Segment Open
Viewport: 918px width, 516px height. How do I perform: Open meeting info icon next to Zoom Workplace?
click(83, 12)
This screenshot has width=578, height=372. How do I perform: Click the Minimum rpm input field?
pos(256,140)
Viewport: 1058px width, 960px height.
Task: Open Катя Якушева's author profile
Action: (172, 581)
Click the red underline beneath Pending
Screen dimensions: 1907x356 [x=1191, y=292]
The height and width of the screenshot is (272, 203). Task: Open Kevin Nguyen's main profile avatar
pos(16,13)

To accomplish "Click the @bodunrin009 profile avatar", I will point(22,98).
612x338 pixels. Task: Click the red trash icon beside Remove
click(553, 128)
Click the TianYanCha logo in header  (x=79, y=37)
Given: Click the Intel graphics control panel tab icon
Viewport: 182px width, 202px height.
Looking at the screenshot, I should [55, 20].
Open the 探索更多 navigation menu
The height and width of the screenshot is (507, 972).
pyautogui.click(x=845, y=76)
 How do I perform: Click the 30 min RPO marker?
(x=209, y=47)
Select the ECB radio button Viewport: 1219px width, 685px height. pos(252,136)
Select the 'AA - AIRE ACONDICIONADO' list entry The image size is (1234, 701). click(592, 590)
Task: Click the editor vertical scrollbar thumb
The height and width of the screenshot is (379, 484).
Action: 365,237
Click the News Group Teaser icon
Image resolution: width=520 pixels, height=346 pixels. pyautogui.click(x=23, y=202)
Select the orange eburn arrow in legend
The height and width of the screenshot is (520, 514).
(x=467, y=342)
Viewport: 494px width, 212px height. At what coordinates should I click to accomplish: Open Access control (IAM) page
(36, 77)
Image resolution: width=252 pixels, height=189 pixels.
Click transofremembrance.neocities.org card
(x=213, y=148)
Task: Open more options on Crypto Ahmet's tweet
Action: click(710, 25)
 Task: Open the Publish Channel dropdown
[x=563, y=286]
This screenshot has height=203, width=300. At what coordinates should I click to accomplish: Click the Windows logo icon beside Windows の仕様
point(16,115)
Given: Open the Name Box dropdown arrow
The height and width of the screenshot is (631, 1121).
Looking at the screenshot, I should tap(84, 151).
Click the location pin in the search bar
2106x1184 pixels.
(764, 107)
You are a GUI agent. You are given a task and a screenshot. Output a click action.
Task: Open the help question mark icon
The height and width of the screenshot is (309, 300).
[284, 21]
Segment Closed
> [What you need to do]:
Give all of the entries again, word for word.

> [Task answer]:
Viewport: 918px width, 516px height. How do I perform: Open meeting info icon next to Zoom Workplace?
click(83, 12)
This screenshot has width=578, height=372. How do I perform: Click the Minimum rpm input field?
pos(256,140)
Viewport: 1058px width, 960px height.
Task: Open Катя Якушева's author profile
Action: (172, 581)
Click the red underline beneath Pending
Screen dimensions: 1907x356 [x=1191, y=292]
The height and width of the screenshot is (272, 203). Task: Open Kevin Nguyen's main profile avatar
pos(16,13)

To accomplish "Click the @bodunrin009 profile avatar", I will point(22,98).
612x338 pixels. Task: Click the red trash icon beside Remove
click(553, 128)
Click the TianYanCha logo in header  (x=79, y=37)
Given: Click the Intel graphics control panel tab icon
Viewport: 182px width, 202px height.
Looking at the screenshot, I should [55, 20].
Open the 探索更多 navigation menu
The height and width of the screenshot is (507, 972).
pyautogui.click(x=845, y=76)
 How do I perform: Click the 30 min RPO marker?
(x=209, y=47)
Select the ECB radio button Viewport: 1219px width, 685px height. pos(252,136)
Select the 'AA - AIRE ACONDICIONADO' list entry The image size is (1234, 701). click(592, 590)
Task: Click the editor vertical scrollbar thumb
The height and width of the screenshot is (379, 484).
Action: 365,237
Click the News Group Teaser icon
Image resolution: width=520 pixels, height=346 pixels. pyautogui.click(x=23, y=202)
Select the orange eburn arrow in legend
The height and width of the screenshot is (520, 514).
(x=467, y=342)
Viewport: 494px width, 212px height. At what coordinates should I click to accomplish: Open Access control (IAM) page
(36, 77)
Image resolution: width=252 pixels, height=189 pixels.
Click transofremembrance.neocities.org card
(x=213, y=148)
Task: Open more options on Crypto Ahmet's tweet
Action: click(710, 25)
 Task: Open the Publish Channel dropdown
[x=563, y=286]
This screenshot has height=203, width=300. At what coordinates should I click to accomplish: Click the Windows logo icon beside Windows の仕様
point(16,115)
Given: Open the Name Box dropdown arrow
The height and width of the screenshot is (631, 1121).
Looking at the screenshot, I should tap(84, 151).
Click the location pin in the search bar
2106x1184 pixels.
(764, 107)
You are a GUI agent. You are given a task and a screenshot. Output a click action.
Task: Open the help question mark icon
The height and width of the screenshot is (309, 300).
[284, 21]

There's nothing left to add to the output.